Speech Mashup


Speech mashup = Web app + speech

Speech mashups provide an easy way for web developers to incorporate a speech interface into their web apps so their users can use voice commands and receive back spoken responses. All speech and language processing, from automatic speech recognition, text-to-speech conversion, and natural language processing, is performed on the AT&T network where servers run the AT&T WATSON (SM) ASR and the AT&T Natural Voices (TM) TTS - the same speech technology employed for enterprise customers of AT&T.

Speech mashups work as follows: audio or text from a mobile device or a web browser is relayed over the cell network to the speech mashup manager, which manages the entire process by accessing AT&T servers where the speech and language processing takes place, and then relaying the result (interpreted into programming language) to the web application.
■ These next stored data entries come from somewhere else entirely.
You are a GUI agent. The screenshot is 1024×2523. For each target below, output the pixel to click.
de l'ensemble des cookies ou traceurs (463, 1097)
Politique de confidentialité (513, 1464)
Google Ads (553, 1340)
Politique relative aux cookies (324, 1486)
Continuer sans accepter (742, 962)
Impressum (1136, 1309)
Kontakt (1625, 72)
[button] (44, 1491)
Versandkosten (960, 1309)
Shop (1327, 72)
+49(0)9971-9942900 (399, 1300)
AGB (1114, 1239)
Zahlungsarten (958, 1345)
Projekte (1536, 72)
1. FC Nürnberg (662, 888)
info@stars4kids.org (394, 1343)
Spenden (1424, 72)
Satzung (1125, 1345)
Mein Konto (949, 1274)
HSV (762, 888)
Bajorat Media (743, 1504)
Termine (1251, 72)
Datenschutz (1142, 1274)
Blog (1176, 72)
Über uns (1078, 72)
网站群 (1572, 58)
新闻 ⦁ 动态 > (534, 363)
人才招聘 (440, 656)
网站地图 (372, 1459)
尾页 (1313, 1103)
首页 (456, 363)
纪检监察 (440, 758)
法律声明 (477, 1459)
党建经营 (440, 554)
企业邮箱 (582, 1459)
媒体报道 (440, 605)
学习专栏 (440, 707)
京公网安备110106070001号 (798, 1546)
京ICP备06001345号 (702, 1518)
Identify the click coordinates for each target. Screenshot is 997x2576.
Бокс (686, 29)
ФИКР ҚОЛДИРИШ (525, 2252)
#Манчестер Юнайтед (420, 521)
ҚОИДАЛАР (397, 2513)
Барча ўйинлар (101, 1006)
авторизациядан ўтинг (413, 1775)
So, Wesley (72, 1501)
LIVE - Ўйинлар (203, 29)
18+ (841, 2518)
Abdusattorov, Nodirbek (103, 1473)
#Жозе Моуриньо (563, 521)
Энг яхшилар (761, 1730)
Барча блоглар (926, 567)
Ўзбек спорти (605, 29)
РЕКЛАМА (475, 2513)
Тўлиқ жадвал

If the application result is to be spoken, the speech mashup manager sends it for TTS conversion before relaying the spoken response back to the user.

All processing steps are tightly integrated to minimize the number of round trips in the mobile network and reduce latency to achieve a better user experience.

Building a speech mashup for a mobile device (any network-enabled device with audio input) requires the following:

1. Registering at the speech mashup portal (http://service.research.att.com/smm/) for an account on AT&T servers, and creating a directory for the web app and related files (grammars, log files, etc.).

2. Creating and uploading grammars or using a built-in or shared grammar (ASR applications only).

3. Building a speech mashup client in any suitable programming language (Java, JavaScript, etc.). Three sample clients are available for downloading and modification.

A developer's guide with instructions and examples is available from the portal.